Waldmann arbeitet beim Referat Naturschutz und Landschaftspflege im Regierungspräsidium (RP) Stuttgart und betreut das Aktionsprogramm Steinkrebs, das in sieben Landkreisen mit einem ganzen Maßnahmenbündel den heimischen Flusskrebsen helfen will. In Löwenstein musste der Sulm-Abbruch beim Breitenauer See instand gesetzt werden. Das nutzte das Regierungspräsidium für das Pilotprojekt. In rund 35 Arbeitsstunden sanierten Bauhofmitarbeiter das Bauwerk mit Beton und bauten die Ökosperre ein.

Waldmann erklärt, wie sie funktioniert: Der Signalkrebs wandert so weit wie möglich die Bäche hoch, um sich neue Lebensräume zu erschließen. Ausgerechnet diese Krebsart und der Rote Amerikanische Sumpfkrebs kommen in der Sulm und im Breitenauer See in Massen vor. An der glatten Oberfläche der Stufe und den Seitenwänden des Abbruchs aus Beton können die „Aliens“ jetzt nicht mehr hochklettern. Edelstahlbleche an den Seitenwänden bewirken, dass die Tiere das Hindernis nicht umwandern können. Die Löwensteiner Ökosperre gilt jetzt als eine Mustersperre für Bäche im ganzen Land.

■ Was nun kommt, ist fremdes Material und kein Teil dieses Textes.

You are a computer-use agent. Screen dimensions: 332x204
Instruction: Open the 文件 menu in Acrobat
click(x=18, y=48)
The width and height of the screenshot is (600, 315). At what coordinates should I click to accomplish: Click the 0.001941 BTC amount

„Früher gab es in allen unseren Fließgewässern die Steinkrebse, heute sind sie vom Aussterben bedroht und eine Rarität“, erläutert der Umweltingenieur. Das hat eine Kartierung der Krebsbestände ergeben, die das RP bei einem Fachbüro in Auftrag gegeben hatte. Eine der größten Steinkrebs-­Populationen im Land gibt es im Schwäbisch-Fränkischen Wald.

Das Aktionsprogramm des RP soll die Lebensräume für heimische Flusskrebse optimieren und die Wasserqualität verbessern. Ökosperren und Arche-Gewässer werden eingerichtet. „Wir planen langfristig die Zucht und Auswilderung der Steinkrebse“, berichtet Benjamin Waldmann über den weiteren Projektverlauf.

Experte rät: „Aliens“ essen

Gegen die „Aliens“ helfe eigentlich nur, sie zu essen. Krebsschutz funktioniere gemeinsam mit den für die Gewässerunterhaltung zuständigen Kommunen. Weil man Neuland betrete, gebe es noch keine expliziten Förderprogramme, daher werde man das Löwensteiner Pionierprojekt zunächst über das Ökokonto honorieren. „Wir unterstützen dieses Projekt zur Arterhaltung selbstverständlich gern“, sagt Bürgermeister Klaus Schifferer.